Infine, e non da ultimo, dalle tue considerazioni traspare una valutazione negativa nei confronti del turismo, si tratti addirittura anche di turismo sostenibile. E anche qui mi trovi profondamente in disaccordo. C’è in quel che dici una malcelata condanna della vacanza, come si trattasse di attività connessa al lusso e poco ai bisogni. Vacanze e turismo sono una necessità, un’esigenza, un diritto (le ferie sono addirittura un obbligo!), una conquista di civiltà: il turismo di massa ha fatto danni irreparabili e i paesaggi di Goethe erano probabilmente più suggestivi, ma con lo sguardo rivolto all’indietro non si procede.

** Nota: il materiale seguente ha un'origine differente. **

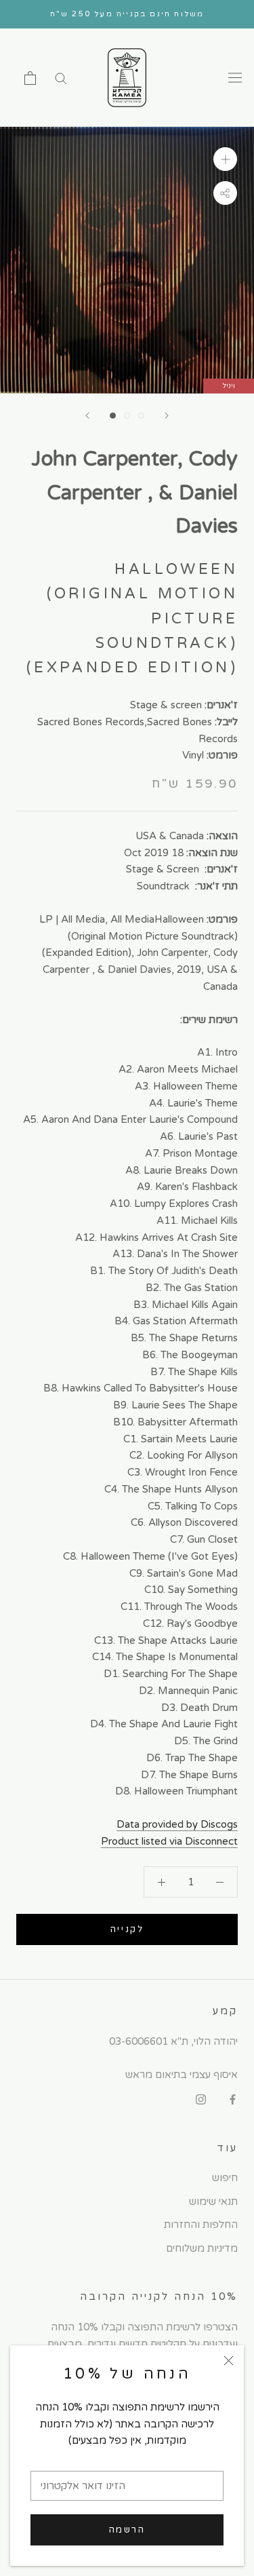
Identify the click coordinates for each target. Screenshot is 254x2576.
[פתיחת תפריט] (235, 78)
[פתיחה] (30, 78)
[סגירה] (229, 2361)
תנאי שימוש (213, 2201)
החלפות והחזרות (201, 2224)
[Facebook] (233, 2099)
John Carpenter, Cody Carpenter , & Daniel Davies (134, 492)
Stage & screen (166, 705)
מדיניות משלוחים (202, 2248)
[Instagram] (201, 2099)
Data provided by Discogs (177, 1824)
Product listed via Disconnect (169, 1841)
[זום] (225, 159)
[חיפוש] (61, 77)
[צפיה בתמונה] (113, 415)
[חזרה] (87, 415)
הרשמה (127, 2529)
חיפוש (225, 2178)
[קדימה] (167, 415)
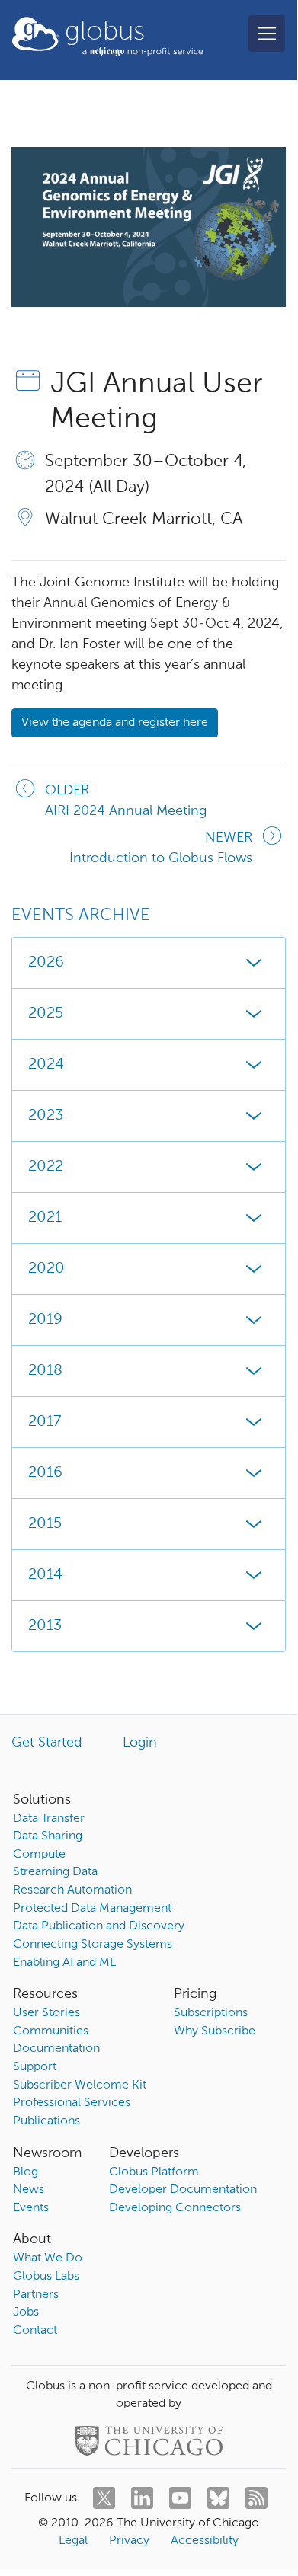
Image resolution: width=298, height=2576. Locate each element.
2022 (45, 1167)
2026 (46, 962)
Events (31, 2208)
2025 (45, 1013)
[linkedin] (142, 2498)
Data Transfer (49, 1819)
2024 (46, 1064)
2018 (45, 1371)
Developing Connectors (175, 2208)
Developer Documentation (183, 2190)
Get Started (46, 1743)
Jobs (26, 2312)
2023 (45, 1115)
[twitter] (104, 2498)
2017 (44, 1422)
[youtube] (180, 2498)
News (28, 2190)
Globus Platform (154, 2172)
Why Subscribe (214, 2031)
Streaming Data (55, 1872)
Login (140, 1743)
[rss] (256, 2498)
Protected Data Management (92, 1909)
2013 (45, 1626)
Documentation (56, 2049)
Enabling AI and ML (64, 1963)
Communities (50, 2031)
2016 (45, 1473)
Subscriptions (211, 2013)
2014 (45, 1575)
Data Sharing (47, 1836)
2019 (45, 1320)
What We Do (47, 2258)
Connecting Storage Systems (92, 1944)
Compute (39, 1855)
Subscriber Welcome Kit (79, 2085)
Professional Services (71, 2103)
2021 (45, 1218)
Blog (25, 2172)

Sono d’accordo naturalmente a fissare limiti, criteri d’accessibilità, numeri chiusi e quant’altro serva a vincolare la fruizione di territori delicati come le aree protette, purché i criteri di selezione non facciano riferimento né al censo né alla fedina penale. Per anni l’Asinara è stato luogo di pena e di dolore, ha ospitato criminali e agenti penitenziari, poi il Parco ha liberato quel territorio, ne ha tolto i vincoli, lo ha reso finalmente accessibile a tutti. Alla faccia dei parchi chiusi! Ai gestori il compito di definirne le modalità di fruizione, ma la partita è questa e non si torna indietro. È un compito difficile, ma chi ha detto che gestire i parchi sia un mestiere facile?

Un saluto affettuoso

Sebastiano Venneri – Responsabile Turismo Legambiente

 

P.S.: quanto sopra è frutto di mie considerazioni personali non discusse all’interno di Legambiente, associazione della quale Enzo è pure autorevole membro. Intendevo solo dare seguito a un dibattito interessante, e spero anche utile per chi legge, nel solco della massima di Lippmann che recita: “dove tutti pensano allo stesso modo, nessuno pensa granché”.